TASKS AND EXERCISES →
1) According to the case summary on High Plains Construction, Inc. v. Gay, how much was the down payment that Aerostar never refunded to High Plains?
2) Pick up the case summary on High Plains Construction, Inc. v. Gay after its final line and continue it.

PASSAGE FOR REVIEW →
◇ ◇ ◇ ◇ ◇

High Plains Construction, Inc. v. Gay
831 F. Supp. 2d 1089
S.D. Iowa2011Background
- High Plains, an Iowa corporation, had a Massachusetts dealer for Aerostar wind turbines under a Dealership Agreement invoking Massachusetts law and exclusive Massachusetts courts.
- Defendants Gay and Rollins were Aerostar executives acting as its agents; they visited Iowa customers on Aerostar’s behalf.
- Aerostar delayed turbine delivery and never refunded High Plains’s $317,000 down payment for ten turbines ordered in December 2009.
- High Plains filed in Iowa alleging tortious interference with contract against the Defendants and breach of contract against Aerostar; Defendants removed the case to federal court in diversity.
- Aerostar separately sued High Plains in Massachusetts claiming breach of contract and related claims, making a Massachusetts action pending as well.
- The court analyzed personal jurisdiction, venue, and transfer, noting a mandatory forum-selection clause in the Dealership Agreement directing Massachusetts courts and governing law.

◇ ◇ ◇ ◇ ◇

DATA SHOWN →
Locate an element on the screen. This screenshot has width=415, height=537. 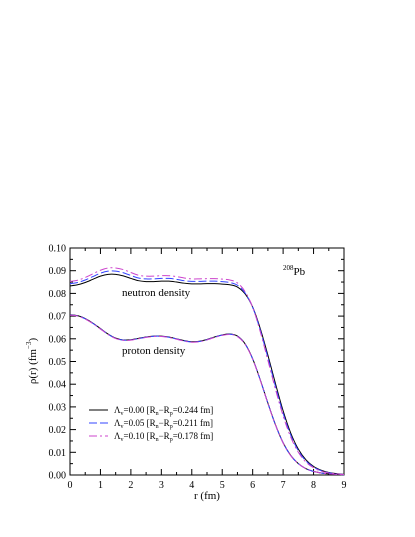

◇ ◇ ◇ ◇ ◇

SET OF ANSWERS →
1) $317,000

2)
Issues
| Issue | Plaintiff's Argument | Defendant's Argument | Held |
|---|---|---|---|
| Whether the court has specific personal jurisdiction over Aerostar and its agents in Iowa | Aerostar’s conduct targeted Iowa customers; agents visited Iowa and interfered | No general jurisdiction; limited contacts; forum clause controls | Court has specific jurisdiction over Aerostar and its agents in Iowa |
| Does the forum-selection clause preclude Iowa jurisdiction and require Massachusetts as the proper venue | Clause does not clearly cover tort claims; Iowa forum | Clause mandates Massachusetts forum for disputes arising under/relating to the agreement | Forum-selection clause governs and supports transfer to Massachusetts |
| Whether venue should be transferred under 28 U.S.C. § 1404(a) to Massachusetts | Witnesses in Iowa; torts relate to Iowa contracts; Iowa forum appropriate | Mandatory clause favors Massachusetts; convenience and justice favor transfer | Transfer to Massachusetts granted; forum-selection clause enforced |
| Whether the case could be transferred despite removal and venue rules | Removal does not bar venue considerations; Massachusetts is proper for contract claim | Forum clause dictates Massachusetts; balance of factors supports transfer | Transfer granted; venue properly transferred to Massachusetts |
Key Cases Cited
- Terra Int’l, Inc. v. Mississippi Chemical Corp., 119 F.3d 696 (8th Cir. 1997) (forum selection clause governs tort/contract scope; seven factors for transfer; exclusivity weighs)
- M/S Bremen v. Zapata OffShore Co., 407 U.S. 1 (U.S. 1972) (forum-selection clauses are prima facie valid and enforceable; exclusive clauses weigh heavily)
- Beckley v. Auto Profit Masters, L.L.C., 266 F. Supp. 2d 1001 (S.D. Iowa 2003) (tests for tort claims under a forum-selection clause scope)
- DataCard Corp. v. Softek, Inc., 645 F. Supp. 2d 722 (D. Minn. 2007) (forum-selection clause treated as exclusive when mandatory language present)
- Burger King Corp. v. Rudzewicz, 471 U.S. 462 (U.S. 1985) (minimum contacts and purposeful availment; due process standard)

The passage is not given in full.